What to produce >> Rewrite the lines from the one containing "The image size is (181, 154)." through the last line, swapping "Firefox" for "Chromium" and changing nothing else. Leave the pictures out.

─── Material for the task ───

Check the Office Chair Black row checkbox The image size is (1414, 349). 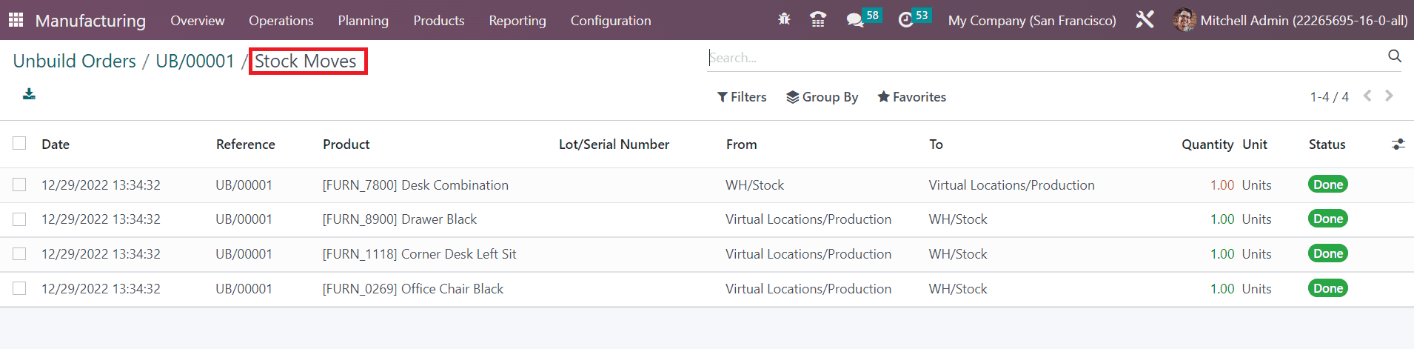(19, 288)
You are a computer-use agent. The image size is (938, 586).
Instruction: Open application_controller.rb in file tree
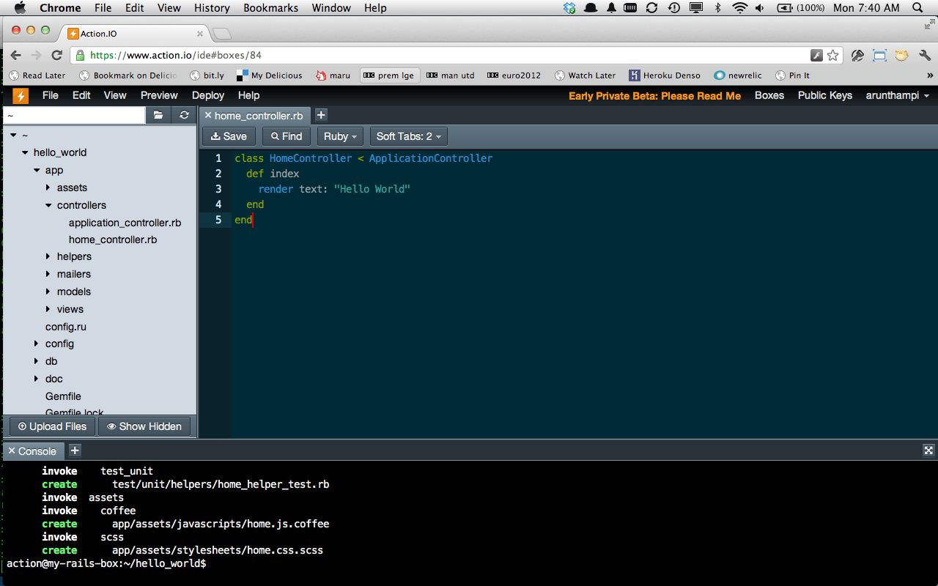coord(125,223)
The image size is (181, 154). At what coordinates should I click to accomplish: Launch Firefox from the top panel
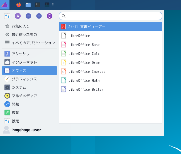tap(19, 5)
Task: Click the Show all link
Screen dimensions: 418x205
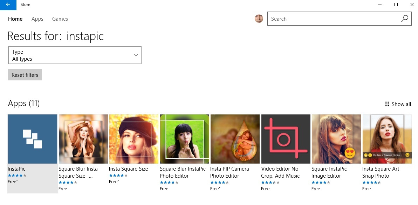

───

Task answer >>
The image size is (181, 154). At what coordinates should I click to accomplish: Launch Chromium from the top panel
tap(19, 5)
Task: Click the Show all link
Screen dimensions: 418x205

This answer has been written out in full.